Active since at least 2023, the hacking group has been targeting the financial, government, IT, logistics, retail, and education sectors.
May 29, 2025 By Ionut Arghire
A Chinese threat actor has been targeting known vulnerabilities in web applications to compromise organizations in various sectors around the world, Trend Micro reports.
Active since at least 2023 and tracked as Earth Lamia, the hacking group has been targeting the financial, government, IT, logistics, retail, and education sectors, albeit focusing only on specific industries over different time periods.
Highly active, the threat actor has been observed exploiting known security defects in various public-facing assets, but mainly targeting SQL injection vulnerabilities in web applications.

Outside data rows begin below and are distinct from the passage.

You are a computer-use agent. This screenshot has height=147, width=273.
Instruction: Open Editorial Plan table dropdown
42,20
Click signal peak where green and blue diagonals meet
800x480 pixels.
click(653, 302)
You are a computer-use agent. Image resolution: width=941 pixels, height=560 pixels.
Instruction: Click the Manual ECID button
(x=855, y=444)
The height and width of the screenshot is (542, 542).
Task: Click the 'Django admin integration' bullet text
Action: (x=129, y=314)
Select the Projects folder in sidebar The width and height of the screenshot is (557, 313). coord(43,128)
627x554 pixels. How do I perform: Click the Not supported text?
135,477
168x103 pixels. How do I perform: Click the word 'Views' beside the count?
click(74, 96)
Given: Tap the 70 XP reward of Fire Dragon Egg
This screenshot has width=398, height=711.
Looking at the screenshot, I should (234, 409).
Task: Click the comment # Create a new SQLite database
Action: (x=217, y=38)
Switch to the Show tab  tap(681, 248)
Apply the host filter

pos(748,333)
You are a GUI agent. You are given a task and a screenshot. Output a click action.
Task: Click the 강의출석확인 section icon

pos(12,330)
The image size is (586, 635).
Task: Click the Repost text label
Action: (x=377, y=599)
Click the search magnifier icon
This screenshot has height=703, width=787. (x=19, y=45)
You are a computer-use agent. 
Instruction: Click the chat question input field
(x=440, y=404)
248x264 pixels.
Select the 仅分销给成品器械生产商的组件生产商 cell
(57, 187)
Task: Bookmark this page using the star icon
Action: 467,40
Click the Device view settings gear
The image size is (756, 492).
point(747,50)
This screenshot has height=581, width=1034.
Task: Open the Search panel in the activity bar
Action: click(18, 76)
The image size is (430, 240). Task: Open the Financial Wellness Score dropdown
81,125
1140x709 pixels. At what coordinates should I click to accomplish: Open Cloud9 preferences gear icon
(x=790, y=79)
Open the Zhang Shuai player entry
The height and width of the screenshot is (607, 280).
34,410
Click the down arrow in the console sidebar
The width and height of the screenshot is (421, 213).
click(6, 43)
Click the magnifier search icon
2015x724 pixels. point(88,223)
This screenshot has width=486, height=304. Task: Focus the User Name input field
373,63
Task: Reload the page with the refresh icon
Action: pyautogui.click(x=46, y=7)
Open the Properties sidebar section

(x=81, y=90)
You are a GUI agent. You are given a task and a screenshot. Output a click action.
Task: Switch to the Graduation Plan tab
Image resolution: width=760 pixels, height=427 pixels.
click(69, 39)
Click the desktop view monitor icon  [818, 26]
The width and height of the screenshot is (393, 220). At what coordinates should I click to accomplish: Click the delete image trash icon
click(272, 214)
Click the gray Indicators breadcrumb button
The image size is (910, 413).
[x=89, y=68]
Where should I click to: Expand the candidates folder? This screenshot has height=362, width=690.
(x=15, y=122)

Exploited flaws include CVE-2017-9805 (Apache Struts), CVE-2021-22205 (GitLab), CVE-2024-9047 (WordPress), CVE-2024-27198 and CVE-2024-27199 (TeamCity), CVE-2024-51378 and CVE-2024-51567 (CyberPanel), CVE-2024-56145 (Craft CMS), and, more recently, CVE-2025-31324 (SAP NetWeaver).
After initial access, Earth Lamia was seen dropping additional tools, deploying webshells, escalating privileges, creating administrator accounts, extracting credentials, scanning the network, setting up proxy tunnels, executing backdoors, and achieving persistence.